Megaupload Effect: FileSonic Stops File Sharing Too
Megaupload Effect: FileSonic Stops File Sharing Too megaupload

The FBI has closed down Megaupload, one of the world's largest file sharing websites. Prosecutors have charged its founders with racketeering conspiracy, money laundering and plotting to commit copyright infringement.

According to the FBI press release, Megaupload was running an international organised crime enterprise that cheated copyright holders for $500 million in revenue.

Seven people associated with the company were indicted earlier this month over the charges.

Among them, Kim Schmitz (also known as Kim Dotcom) and Kim Tim Jim Vestor, 37, who were arrested in New Zealand.

Other senior members of Megaupload's staff were taken into custody in nine countries including the US, Germany and Hong Kong.
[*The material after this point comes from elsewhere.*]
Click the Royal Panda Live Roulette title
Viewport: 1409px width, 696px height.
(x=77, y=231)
Authorities seized $50 million in assets as part of the operation.

Established in 2005, the website offered a "one-click" upload, giving accessible online locker for shared content. Before its closure, the website had more than one billion visits to the site, more than 150 million registered users and 50 million daily visitors. It accounted for four percent of the total traffic on the Internet.

The justice department claims the website violated copyright law by illegally hosting and distributing movies, music and TV shows. "The indictment states that the conspirators conducted their illegal operation using a business model expressly designed to promote uploading of the most popular copyrighted works for many millions of users to download," reads the statement.
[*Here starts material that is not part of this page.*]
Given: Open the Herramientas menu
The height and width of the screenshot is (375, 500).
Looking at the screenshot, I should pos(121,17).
Before the shutdown, Megaupload released a statement calling the charges of copyright-infringement "grotesquely overblown".
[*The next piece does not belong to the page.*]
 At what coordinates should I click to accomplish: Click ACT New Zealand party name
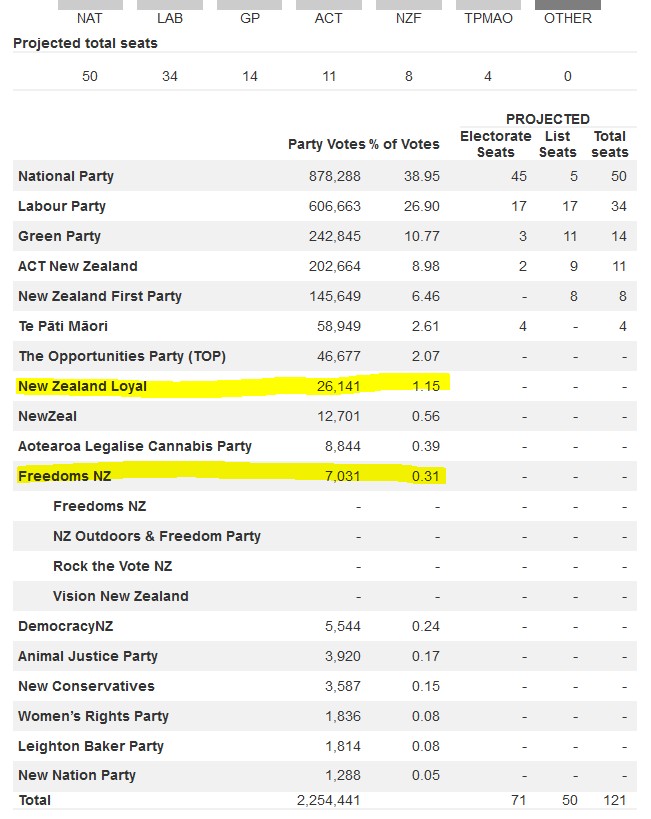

In retaliation to the indictment, the hacker group Anonymous launched #OpMegaupload, one of the largest cyber-attack ever which temporarily took down the websites of the Justice Department, the Recording Industry Association of America, Motion Pictures Association of America and Universal Music.

"We Anonymous are launching our largest attack ever on government and music industry sites," announced a statement on Pastebin.

"Let's just say, for #SOPA supporters their #SOPAblackout is today," Anonymous tweeted.

According @YourAnonNews, an impressive 5,635 Anonymous members contributed to the site attacks. The group is also planning to attack WhiteHouse.gov, also targeted in 2011.

If found guilty of the charges, the Megaupload executives could face 50 years in jail. The indictment was handed down two weeks ago but was not disclosed until Thursday.

Media companies have always been at odds with Megaupload and other similar sites like Rapidshare and Mediafire, branding their legitimate uses as a veil concealing extensive copyright infringement.

Megaupload's founder, Schmitz, was nicknamed 'Dr. Evil' by Hollywood executives.

"It's really that inducement scenario that harkens back to the days of Napster," Owen Seitel of Idell & Sietel LLP, an entertainment and IP law firm, told Venture Beat. "I wouldn't be surprised if the site totally shut down and never came back."

The indictment came just a day after the protests in the United States over proposed SOPA, the Stop Online Piracy Act which would give federal authorities further powers to tackle foreign sites suspected of piracy. Google and Wikipedia, as well as hacker collective Anonymous, joined the protest by blacking out some content and releasing protest-statements against the laws.